As Paul Lemieux drove home from work on the first day of September, he was overcome with a sudden, sharp headache. The 48-year-old executive pastry chef, husband and father of three, thought it was from skipping his afternoon espresso. But when his vision and thoughts became distorted, he knew he was in trouble and pulled off the road so abruptly he landed in a shallow ditch.

Looking in the mirror at his left cheek because it tingled, he realized he couldn’t smile. He knew he was having a stroke. Paul also knew that getting care fast was critical. In fact, with an acute ischemic stroke, like Paul’s, the optimal treatment window is less than three and a half hours.

He tried reaching for his phone on the seat next to him, but his right arm and leg wouldn’t move. Once Paul was finally able to grasp his phone, he fumbled with the numbers, dialing #3, then #9—each time he struggled to delete the wrong numbers and start again. Finally, he was able to dial 911.

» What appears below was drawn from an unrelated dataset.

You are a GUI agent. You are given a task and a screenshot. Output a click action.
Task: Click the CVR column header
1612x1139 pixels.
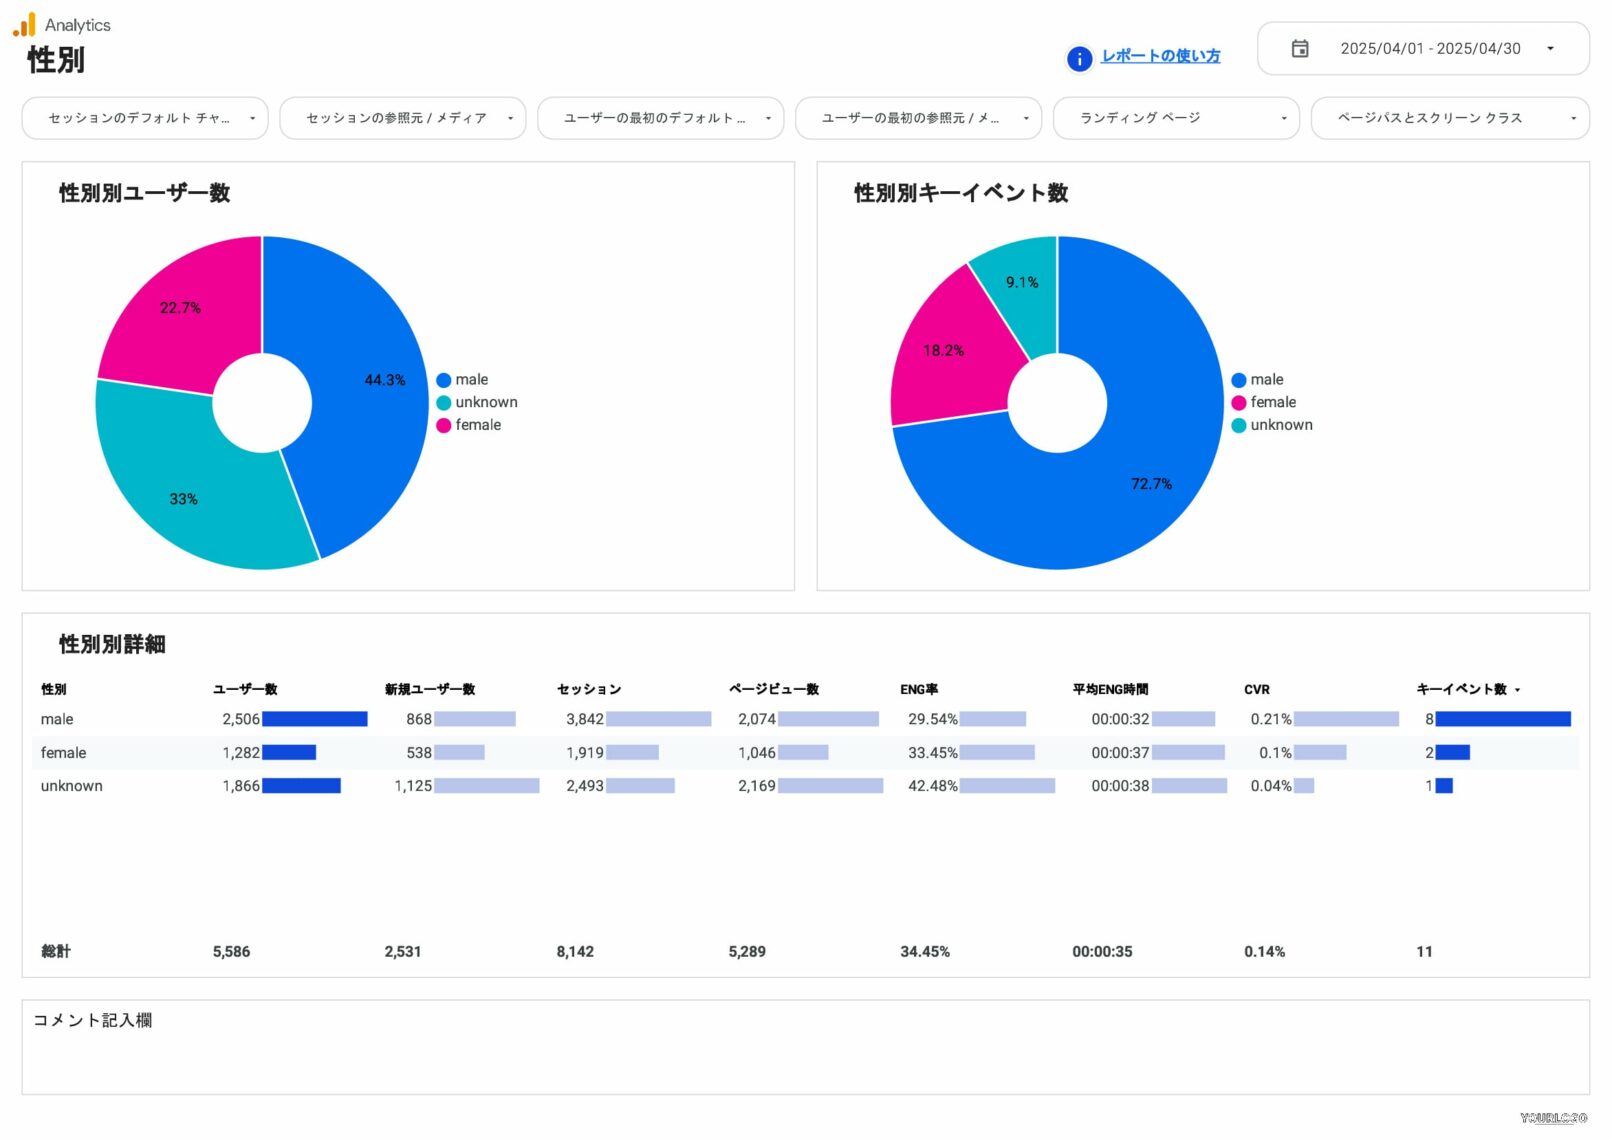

Paul knew he was slurring his words and worried the dispatcher would think it was a prank call. It was difficult telling her where he was and then trying to read the numbers on a nearby mailbox—all things that normally wouldn’t have required any effort.

As the ambulance arrived, he suddenly felt fine. He thought he might be able to drive away. But the Emergency Medical Technician walked Paul through a few simple tests and before he completed them, his symptoms returned. He was quickly transported to Queen of the Valley Medical Center.

Luckily for Paul, Queen of the Valley is a Joint Commission Certified Primary Stroke Center. This is thanks to our community, which provided funding for training our emergency and intensive care teams to respond to acute strokes and helped to fund neurologists who are available 24/7.

A CT scan revealed that Paul had a blood clot in his head. Within 18 minutes of arriving, Paul was administered tPA, a medication used to break up blood clots. Minutes later Paul felt its effects. He could move his leg and arm and could squeeze the hand of Brandi, the emergency nurse who had been holding it to comfort him.

After several tests the next day, Paul was discharged. He says, “I feel really lucky that the Queen’s Stroke Center was so close and am really thankful to the nurses and doctors for their care. ”Paul’s outcome might have been different if he hadn’t sought care immediately. And he’s fortunate that the Queen can offer these sophisticated services to the 350 stroke patients it cares for each year. This is possible because of the many generous donors who help fund the services offered at the Gasser Emergency Center and the Marjorie Mondavi Center for Intensive Care.